Natural and criminal disasters - from extreme weather to kidnapping - are an inescapable part of life and are both frequent and severe. For the high net worth (HNW) individual, whose portfolio includes coastal estates and condos, valuable collections and more, securing your personal assets has never been more critical.

In the first half of 2014 alone, the US Department of Homeland Security's Federal Emergency Management Agency declared 73 natural disasters, including wildfires in Washington State and California, the North American cold wave and severe storms, flooding and tornados across the central US. The North American cold wave, between December 2013 and April 2014, killed 21 and caused as much as $5 billion in damages alone, while worldwide natural disasters during the first half of 2014 claimed more than 2,700 lives and cost $42 billion in damage, according to Munich RE, one of the world's leading reinsurance companies.

But, non-weather related disasters, like extortion, burglary and robbery of HNW individuals and their families are also cause for concern as they have increased in recent years. Although disasters can't be avoided, their impact can be mitigated by understanding your risk and planning accordingly.

Three-Phase Disaster Preparedness 

Thoughtful preparation and planning pre-disaster can make all the difference between landing on your feet and suffering potentially catastrophic consequences. In fact, studies show that every $1 spent on disaster mitigation saves $4 in community disaster recovery expenses.

Adhering to the following three-phase Disaster Preparedness Plan can help any HNW individual or family face a potential disaster head on. Thorough pre-disaster planning requires the HNW individual to identify their potential risks, evaluate the best solutions and then execute a plan.

PHASE I: Understand Your Risks 

The key to understanding your risks is taking a real accounting of the mechanics and pedigree of your family and its properties, where you live, where you travel to and more. This will help highlight any potential vulnerability.

"Before there's a disaster, take stock of what you have, document it so that you're not scrambling after a loss to piece back what you owned. And don't forget to maintain it. When you acquire something new, make sure it's added to this master list," said Susan Ogrodnik-Smith, CIC, Chief Sales Officer, Personal Lines Insurance, HUB International. "Photographs and a video inventory will help you remember what you owned and will help to establish the condition of each item."
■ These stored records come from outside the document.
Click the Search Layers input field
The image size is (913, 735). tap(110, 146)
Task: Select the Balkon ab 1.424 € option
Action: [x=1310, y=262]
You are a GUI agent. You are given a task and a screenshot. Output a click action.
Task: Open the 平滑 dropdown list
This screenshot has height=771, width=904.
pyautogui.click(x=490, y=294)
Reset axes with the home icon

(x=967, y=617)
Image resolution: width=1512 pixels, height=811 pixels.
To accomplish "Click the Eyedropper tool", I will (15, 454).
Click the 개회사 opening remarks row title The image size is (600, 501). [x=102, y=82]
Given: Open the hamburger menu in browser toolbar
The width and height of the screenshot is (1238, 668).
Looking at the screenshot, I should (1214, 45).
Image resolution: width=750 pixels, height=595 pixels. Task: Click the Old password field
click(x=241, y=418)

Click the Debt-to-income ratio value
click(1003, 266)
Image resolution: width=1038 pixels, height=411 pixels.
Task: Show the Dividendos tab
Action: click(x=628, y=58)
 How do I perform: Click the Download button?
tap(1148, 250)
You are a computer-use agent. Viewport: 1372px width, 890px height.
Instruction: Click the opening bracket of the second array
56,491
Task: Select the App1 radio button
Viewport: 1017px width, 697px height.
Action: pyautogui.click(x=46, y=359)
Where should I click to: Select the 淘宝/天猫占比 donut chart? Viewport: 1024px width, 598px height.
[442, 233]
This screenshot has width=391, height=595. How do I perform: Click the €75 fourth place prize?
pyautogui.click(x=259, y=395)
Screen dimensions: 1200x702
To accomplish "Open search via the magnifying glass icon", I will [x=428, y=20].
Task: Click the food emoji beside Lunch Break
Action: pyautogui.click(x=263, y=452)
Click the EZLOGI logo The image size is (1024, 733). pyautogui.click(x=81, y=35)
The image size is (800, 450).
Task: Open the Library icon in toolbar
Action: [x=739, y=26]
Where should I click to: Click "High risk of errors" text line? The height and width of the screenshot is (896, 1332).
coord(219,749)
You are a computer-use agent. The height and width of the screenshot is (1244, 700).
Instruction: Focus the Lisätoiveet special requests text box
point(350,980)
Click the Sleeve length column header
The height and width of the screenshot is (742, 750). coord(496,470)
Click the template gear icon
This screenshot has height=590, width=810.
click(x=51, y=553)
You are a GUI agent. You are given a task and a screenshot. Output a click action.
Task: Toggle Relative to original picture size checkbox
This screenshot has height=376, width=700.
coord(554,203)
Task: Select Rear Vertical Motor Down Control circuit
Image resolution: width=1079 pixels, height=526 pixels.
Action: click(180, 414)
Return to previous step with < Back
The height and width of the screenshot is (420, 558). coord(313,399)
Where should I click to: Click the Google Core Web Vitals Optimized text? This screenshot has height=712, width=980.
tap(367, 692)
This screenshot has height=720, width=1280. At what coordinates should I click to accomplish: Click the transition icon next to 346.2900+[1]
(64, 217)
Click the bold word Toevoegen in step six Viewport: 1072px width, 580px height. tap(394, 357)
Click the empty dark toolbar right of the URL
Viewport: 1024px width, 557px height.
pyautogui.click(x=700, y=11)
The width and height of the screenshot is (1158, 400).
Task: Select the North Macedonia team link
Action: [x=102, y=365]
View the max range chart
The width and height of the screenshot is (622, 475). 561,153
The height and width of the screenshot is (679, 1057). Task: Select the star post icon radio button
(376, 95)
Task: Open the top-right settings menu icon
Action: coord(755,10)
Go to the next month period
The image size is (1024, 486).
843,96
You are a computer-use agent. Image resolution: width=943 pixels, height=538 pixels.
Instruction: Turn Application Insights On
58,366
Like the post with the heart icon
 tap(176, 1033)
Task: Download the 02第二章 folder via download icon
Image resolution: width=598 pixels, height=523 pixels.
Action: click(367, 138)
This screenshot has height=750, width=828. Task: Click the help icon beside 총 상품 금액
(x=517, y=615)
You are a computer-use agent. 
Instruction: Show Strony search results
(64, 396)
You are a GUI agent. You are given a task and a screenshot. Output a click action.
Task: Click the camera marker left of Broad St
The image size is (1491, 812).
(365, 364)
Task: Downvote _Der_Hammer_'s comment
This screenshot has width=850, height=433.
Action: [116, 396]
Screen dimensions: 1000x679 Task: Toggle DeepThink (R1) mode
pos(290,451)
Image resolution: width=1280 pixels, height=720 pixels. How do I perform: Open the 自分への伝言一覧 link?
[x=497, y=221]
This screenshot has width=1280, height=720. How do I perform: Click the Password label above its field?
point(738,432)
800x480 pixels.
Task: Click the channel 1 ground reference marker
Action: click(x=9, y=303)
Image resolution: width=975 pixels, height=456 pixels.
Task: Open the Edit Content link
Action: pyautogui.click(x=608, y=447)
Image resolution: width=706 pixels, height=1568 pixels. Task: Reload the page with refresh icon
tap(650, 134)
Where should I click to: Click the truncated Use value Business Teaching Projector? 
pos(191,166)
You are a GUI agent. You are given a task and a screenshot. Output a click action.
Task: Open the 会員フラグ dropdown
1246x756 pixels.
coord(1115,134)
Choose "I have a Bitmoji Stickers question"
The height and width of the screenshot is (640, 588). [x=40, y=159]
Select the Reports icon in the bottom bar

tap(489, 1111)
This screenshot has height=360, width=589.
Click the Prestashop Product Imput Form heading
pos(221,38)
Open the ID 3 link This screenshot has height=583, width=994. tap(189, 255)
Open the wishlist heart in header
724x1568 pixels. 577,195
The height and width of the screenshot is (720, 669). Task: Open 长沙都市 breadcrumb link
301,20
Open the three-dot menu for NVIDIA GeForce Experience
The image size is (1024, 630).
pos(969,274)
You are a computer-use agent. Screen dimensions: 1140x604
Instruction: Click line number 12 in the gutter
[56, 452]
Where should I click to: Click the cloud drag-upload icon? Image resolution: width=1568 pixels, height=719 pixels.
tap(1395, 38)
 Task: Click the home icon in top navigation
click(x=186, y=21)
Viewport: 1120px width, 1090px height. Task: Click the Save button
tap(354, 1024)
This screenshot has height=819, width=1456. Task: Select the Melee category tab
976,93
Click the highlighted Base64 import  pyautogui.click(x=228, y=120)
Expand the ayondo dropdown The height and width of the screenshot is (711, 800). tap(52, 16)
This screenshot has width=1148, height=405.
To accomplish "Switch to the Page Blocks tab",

The annual or quarterly review with your insurance broker is the optimal time for risk analysis. Because risks fluctuate over time and can require different solutions or a change in coverage all together, it's an ideal time to discuss any potential areas of additional exposure to ensure that you have the necessary coverage.

PHASE II: Create A Plan 

Once you understand your risks, it's time to put together a formal disaster preparedness plan. This may require a different scenario for each type of disaster, depending on the range of risk. Work together with your family to determine the best responses to each. Remember to consider elderly or disabled people, animals and staff in your care when writing the plan. Practically, this disaster plan must include:

  • Establishing two places to meet
  • Updating your cell phone to include "ICE" contacts.
  • Designating an out-of-state friend as the family contact.
  • Reviewing how to use household safety apparatuses.
  • Securing the right coverage.
  • Touching base with your broker.
  • Fortifying your home.

PHASE III: Train For It 

It's not enough to create a plan; you have to make sure everyone involved can execute it.

Depending on the risks and how in-depth your plan is will determine how often you need to practice it. Ogrodnik-Smith recommends revisiting the plan at least annually, if not twice a year, as well as conducting fire and emergency evacuations regularly.


Natural and criminal disasters affecting the HNW community have amplified the need for individuals and families to fortify their homes and make safer choices that demand advance preparation. The ultimate goal after a disaster is to return to normal life as quickly as possible. Planning ahead and knowing what steps you need to take will help limit your risk and minimize vulnerability.